HHS Changes Amounts of Money Providers Can Keep

New HHS rule changes remove restrictions 

HHS has announced changes to its rules around how providers who received relief funds need to calculate how much of that money they can keep. The latest shift, announced Oct. 22, moves away from restrictions that forced providers to return money if their operations were more profitable in 2020 than in 2019, allowing them instead to hang on to relief funds that increased their profitability.

The agency also announced that it is expanding the range of providers that can apply for relief funds to include assisted living facilities, podiatric medicine and surgery service, ambulatory health care facilities, hospital units, and “respiratory, developmental, rehabilitative, and restorative services,” among others.

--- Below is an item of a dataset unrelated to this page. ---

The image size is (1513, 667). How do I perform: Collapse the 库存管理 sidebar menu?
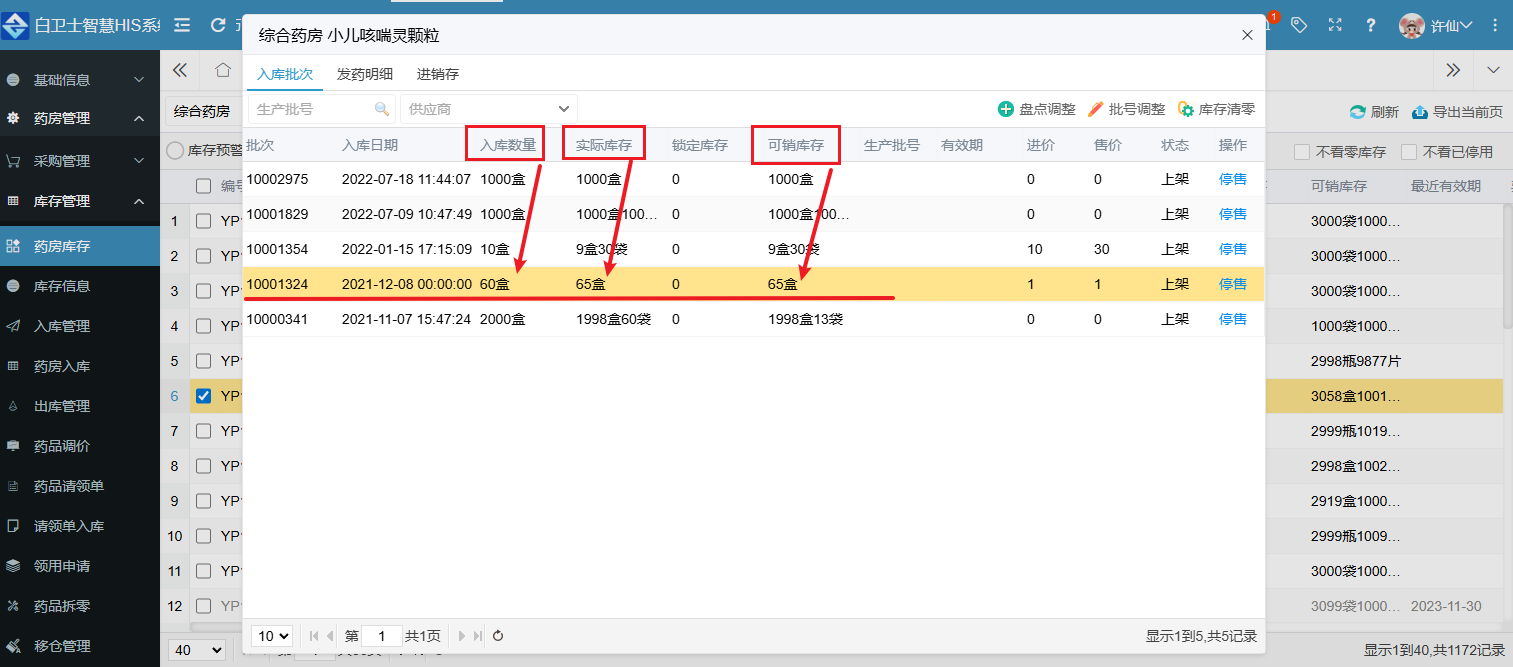pyautogui.click(x=139, y=201)
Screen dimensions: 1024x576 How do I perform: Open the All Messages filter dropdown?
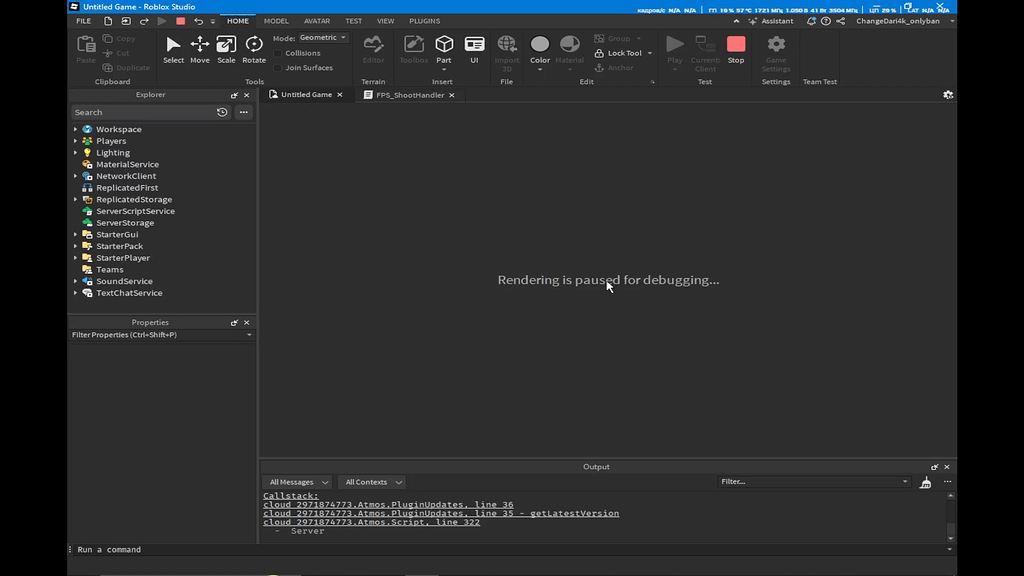click(x=297, y=481)
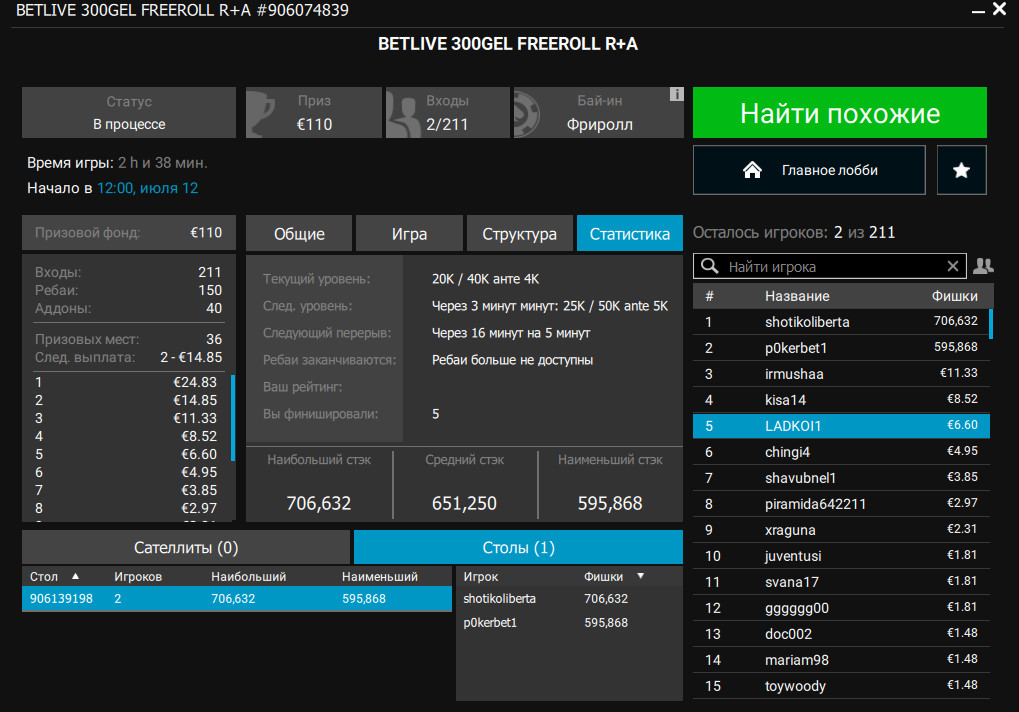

The change in reporting requirements was made in light of criticism from providers, trade associations, and members of Congress who advocated for a return to the original reporting methodology announced in June. Under that system, providers were allowed to use relief funds for coronavirus-related expenses or revenues lost. Those lost revenues could be calculated based on comparisons of actual or budgeted revenue in 2019 and 2020.

In September, HHS changed course and announced that relief funds could only be applied to make up for losses in net income between 2019 and 2020, effectively barring providers from using relief money to reach budgeted revenue calculations. According to a recent policy update, the change was made “to conserve resources to allocate to providers who were less profitable.” After pushback, HHS returned to its original system allowing providers “to apply [relief fund] payments against all lost revenues without limitation.”

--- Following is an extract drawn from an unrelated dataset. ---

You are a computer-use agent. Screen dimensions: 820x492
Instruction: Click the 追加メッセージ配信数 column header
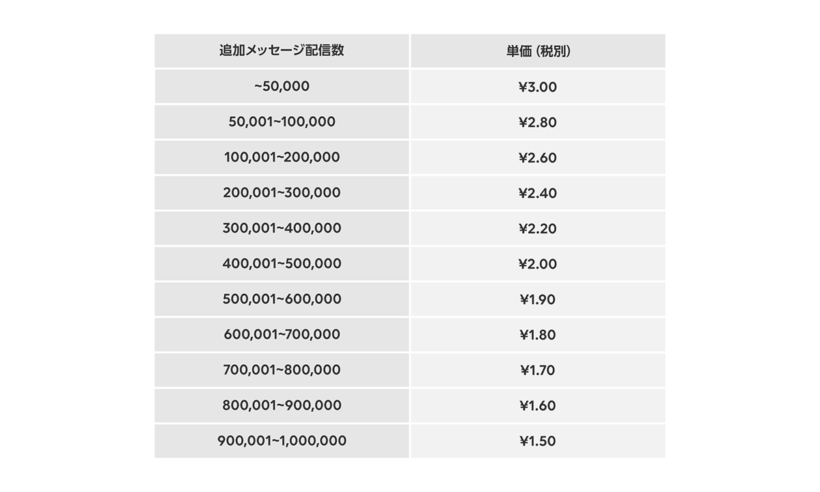[x=281, y=51]
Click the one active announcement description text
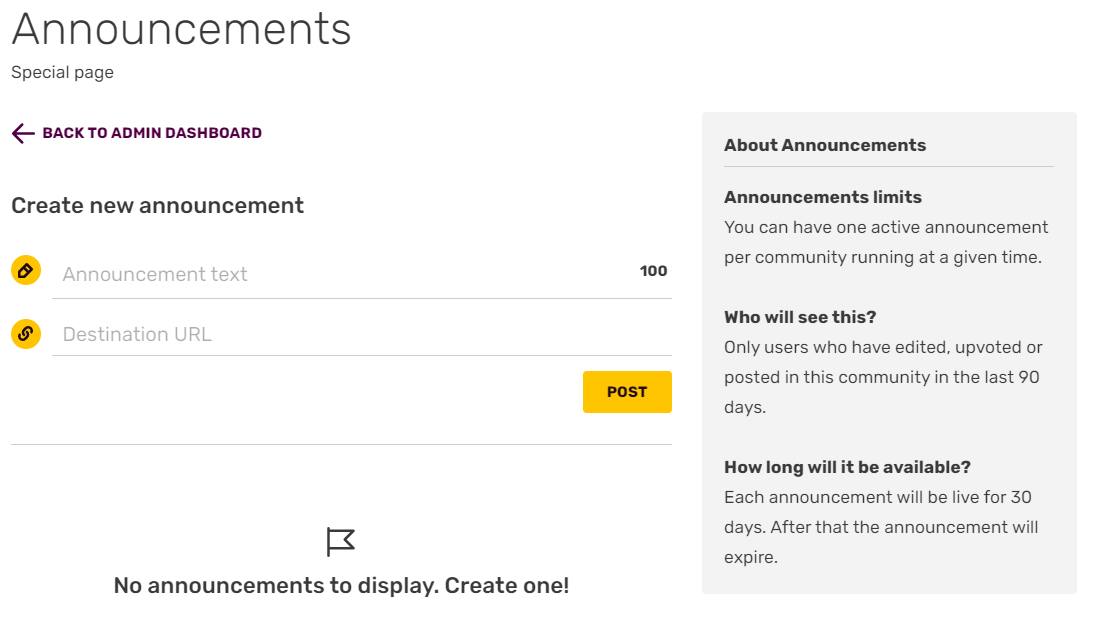Viewport: 1095px width, 639px height. 886,242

The reporting portal is set to open Jan. 15, with the first reporting deadline scheduled for Feb. 15.

This isn’t the first time HHS has reversed a previous policy or decision, a fact APTA underscored for its members by calling this latest move “another example why it’s crucial… to stay on top of developments from the U.S. Department of Health and Human Services and punctuating the announcement with a header “The Big Takeaway: Keep an Eye On HHS.”